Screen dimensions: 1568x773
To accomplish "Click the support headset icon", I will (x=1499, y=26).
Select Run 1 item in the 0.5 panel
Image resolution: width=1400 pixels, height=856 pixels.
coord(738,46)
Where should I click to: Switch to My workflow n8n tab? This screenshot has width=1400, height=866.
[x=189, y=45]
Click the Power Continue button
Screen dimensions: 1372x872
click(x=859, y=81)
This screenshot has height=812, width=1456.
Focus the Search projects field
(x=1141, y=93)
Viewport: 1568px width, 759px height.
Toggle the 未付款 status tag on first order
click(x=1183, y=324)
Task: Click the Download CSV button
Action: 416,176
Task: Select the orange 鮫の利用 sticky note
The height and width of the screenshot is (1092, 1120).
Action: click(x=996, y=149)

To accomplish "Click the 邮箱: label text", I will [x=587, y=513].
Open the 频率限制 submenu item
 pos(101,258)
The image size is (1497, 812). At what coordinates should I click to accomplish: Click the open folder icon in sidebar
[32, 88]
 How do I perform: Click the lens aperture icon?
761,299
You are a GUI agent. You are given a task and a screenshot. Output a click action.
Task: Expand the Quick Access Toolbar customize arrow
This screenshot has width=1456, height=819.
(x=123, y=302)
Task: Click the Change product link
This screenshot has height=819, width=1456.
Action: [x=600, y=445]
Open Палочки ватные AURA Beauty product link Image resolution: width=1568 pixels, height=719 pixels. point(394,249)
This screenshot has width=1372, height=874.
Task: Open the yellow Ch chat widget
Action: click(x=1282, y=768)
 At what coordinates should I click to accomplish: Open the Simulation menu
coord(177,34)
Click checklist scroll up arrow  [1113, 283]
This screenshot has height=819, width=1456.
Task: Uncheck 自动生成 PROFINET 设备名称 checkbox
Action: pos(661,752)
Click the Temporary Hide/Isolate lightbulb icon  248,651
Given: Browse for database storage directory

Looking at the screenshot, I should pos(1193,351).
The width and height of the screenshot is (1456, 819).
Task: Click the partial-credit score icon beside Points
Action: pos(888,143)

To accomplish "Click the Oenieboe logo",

※ ※ ※

◆ What is being asked
With the line containing "Open the 频率限制 submenu item" as the start, transcribe each line through the end of the listing above, exactly and only.

◆ Output for this task
Open the 频率限制 submenu item
 pos(101,258)
The image size is (1497, 812). At what coordinates should I click to accomplish: Click the open folder icon in sidebar
[32, 88]
 How do I perform: Click the lens aperture icon?
761,299
You are a GUI agent. You are given a task and a screenshot. Output a click action.
Task: Expand the Quick Access Toolbar customize arrow
This screenshot has width=1456, height=819.
(x=123, y=302)
Task: Click the Change product link
This screenshot has height=819, width=1456.
Action: [x=600, y=445]
Open Палочки ватные AURA Beauty product link Image resolution: width=1568 pixels, height=719 pixels. point(394,249)
This screenshot has width=1372, height=874.
Task: Open the yellow Ch chat widget
Action: click(x=1282, y=768)
 At what coordinates should I click to accomplish: Open the Simulation menu
coord(177,34)
Click checklist scroll up arrow  [1113, 283]
This screenshot has height=819, width=1456.
Task: Uncheck 自动生成 PROFINET 设备名称 checkbox
Action: pos(661,752)
Click the Temporary Hide/Isolate lightbulb icon  248,651
Given: Browse for database storage directory

Looking at the screenshot, I should pos(1193,351).
The width and height of the screenshot is (1456, 819).
Task: Click the partial-credit score icon beside Points
Action: pos(888,143)

To accomplish "Click the Oenieboe logo",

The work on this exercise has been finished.